Work required:
Leaving out every picture, copy the lines of the data exactly, from the first through the line containing "Zombiesque (14, 2107)".

[Stored data entries]
########################################
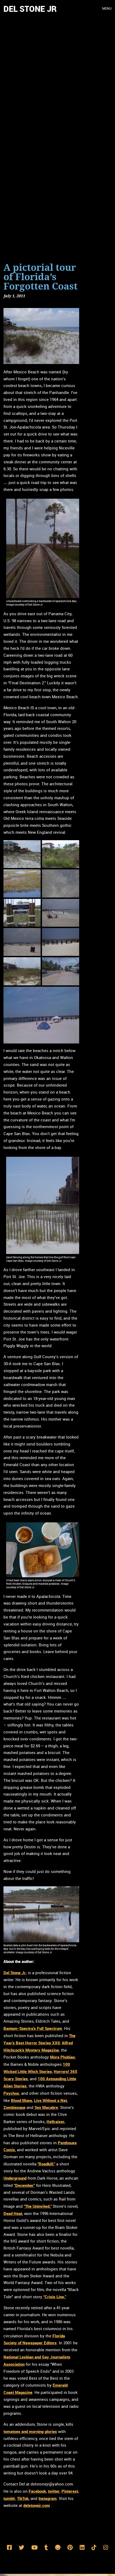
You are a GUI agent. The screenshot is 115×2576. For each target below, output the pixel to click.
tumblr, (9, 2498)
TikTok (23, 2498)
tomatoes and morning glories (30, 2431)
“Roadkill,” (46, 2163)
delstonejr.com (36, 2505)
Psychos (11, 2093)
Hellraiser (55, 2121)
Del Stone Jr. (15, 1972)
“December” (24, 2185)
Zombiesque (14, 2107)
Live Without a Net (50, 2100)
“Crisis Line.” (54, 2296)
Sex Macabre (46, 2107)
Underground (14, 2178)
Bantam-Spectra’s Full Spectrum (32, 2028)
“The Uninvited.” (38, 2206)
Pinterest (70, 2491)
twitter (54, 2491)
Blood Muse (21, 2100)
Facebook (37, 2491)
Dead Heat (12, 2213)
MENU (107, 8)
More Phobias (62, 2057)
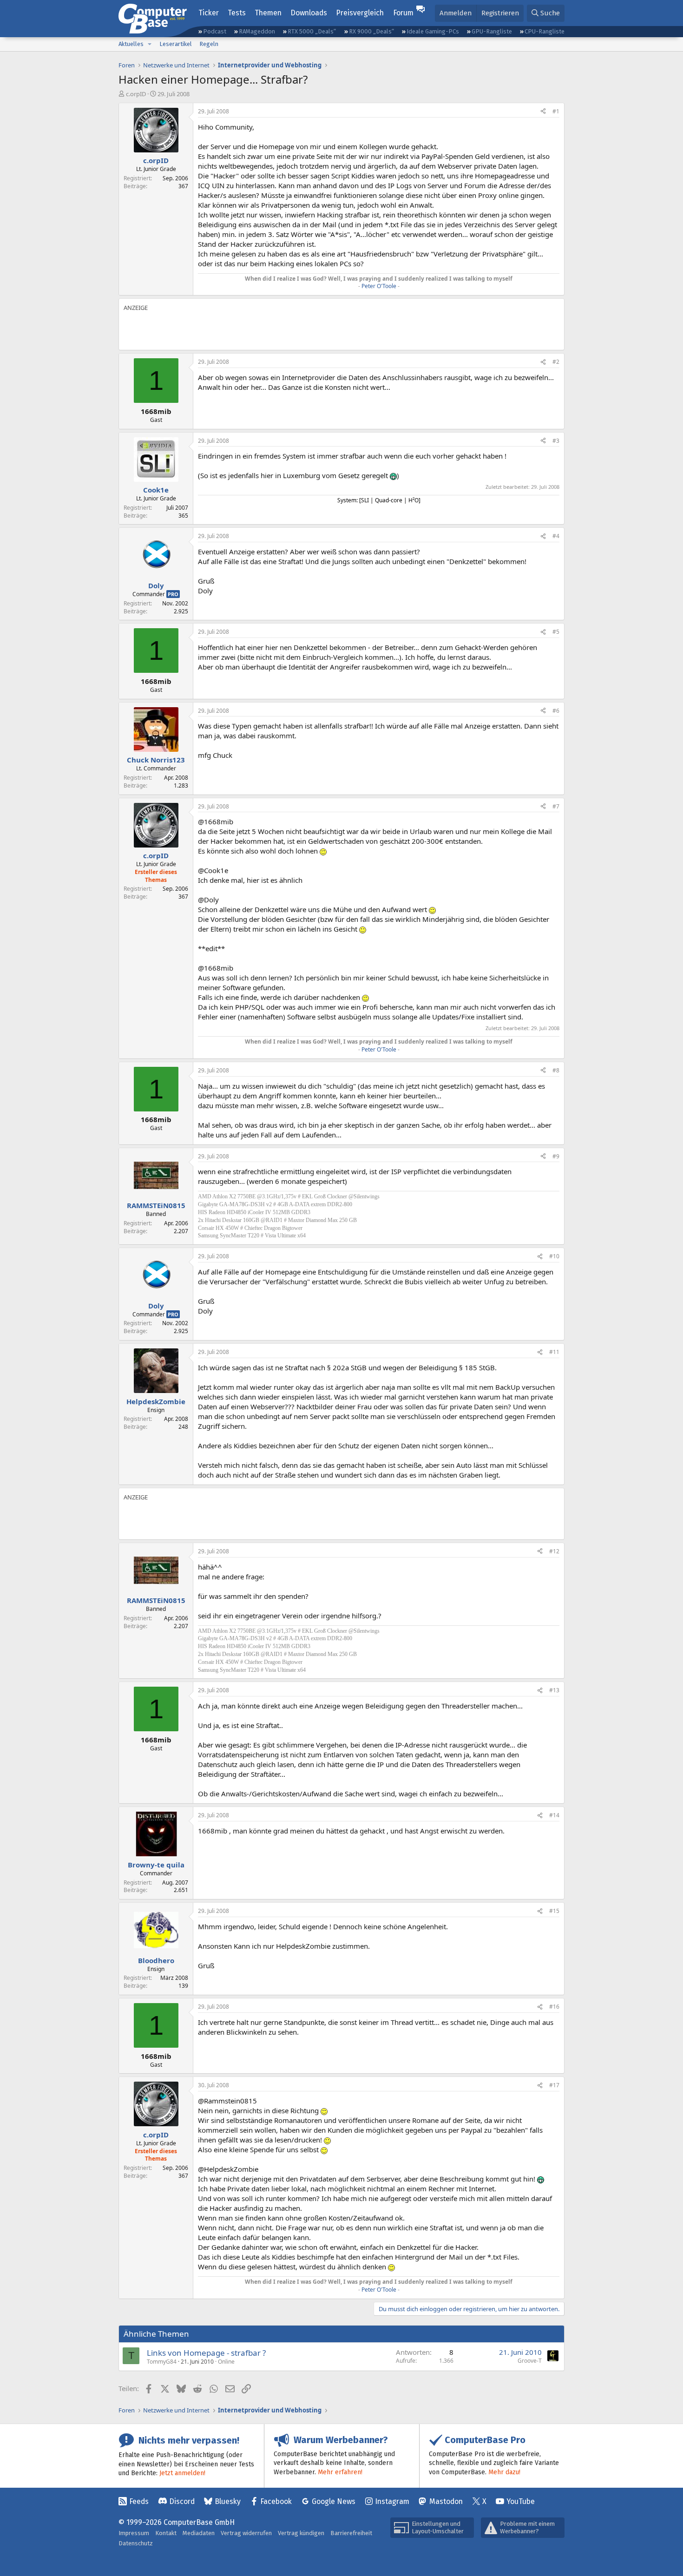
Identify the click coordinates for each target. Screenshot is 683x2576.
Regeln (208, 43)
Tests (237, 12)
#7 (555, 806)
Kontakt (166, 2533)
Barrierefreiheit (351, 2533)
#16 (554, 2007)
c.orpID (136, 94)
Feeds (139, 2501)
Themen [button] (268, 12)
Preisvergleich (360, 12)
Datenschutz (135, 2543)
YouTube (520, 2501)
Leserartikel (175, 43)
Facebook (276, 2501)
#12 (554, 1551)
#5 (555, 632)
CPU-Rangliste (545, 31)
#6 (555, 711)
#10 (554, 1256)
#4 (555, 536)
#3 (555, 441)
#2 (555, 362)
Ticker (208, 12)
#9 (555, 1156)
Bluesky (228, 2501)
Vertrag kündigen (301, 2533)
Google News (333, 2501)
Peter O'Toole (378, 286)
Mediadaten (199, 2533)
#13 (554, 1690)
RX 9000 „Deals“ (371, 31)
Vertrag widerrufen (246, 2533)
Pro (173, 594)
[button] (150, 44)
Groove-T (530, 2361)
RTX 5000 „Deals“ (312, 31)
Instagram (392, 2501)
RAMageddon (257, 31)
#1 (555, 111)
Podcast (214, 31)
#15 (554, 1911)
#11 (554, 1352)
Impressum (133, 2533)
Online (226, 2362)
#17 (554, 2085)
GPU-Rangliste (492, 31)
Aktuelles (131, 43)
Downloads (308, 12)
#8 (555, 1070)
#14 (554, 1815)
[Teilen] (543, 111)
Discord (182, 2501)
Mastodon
########################################
Answer space:
You are a GUI agent. The screenshot is 115×2576. For each target below, output the pixel to click.
tumblr, (9, 2498)
TikTok (23, 2498)
tomatoes and morning glories (30, 2431)
“Roadkill,” (46, 2163)
delstonejr.com (36, 2505)
Psychos (11, 2093)
Hellraiser (55, 2121)
Del Stone Jr. (15, 1972)
“December” (24, 2185)
Zombiesque (14, 2107)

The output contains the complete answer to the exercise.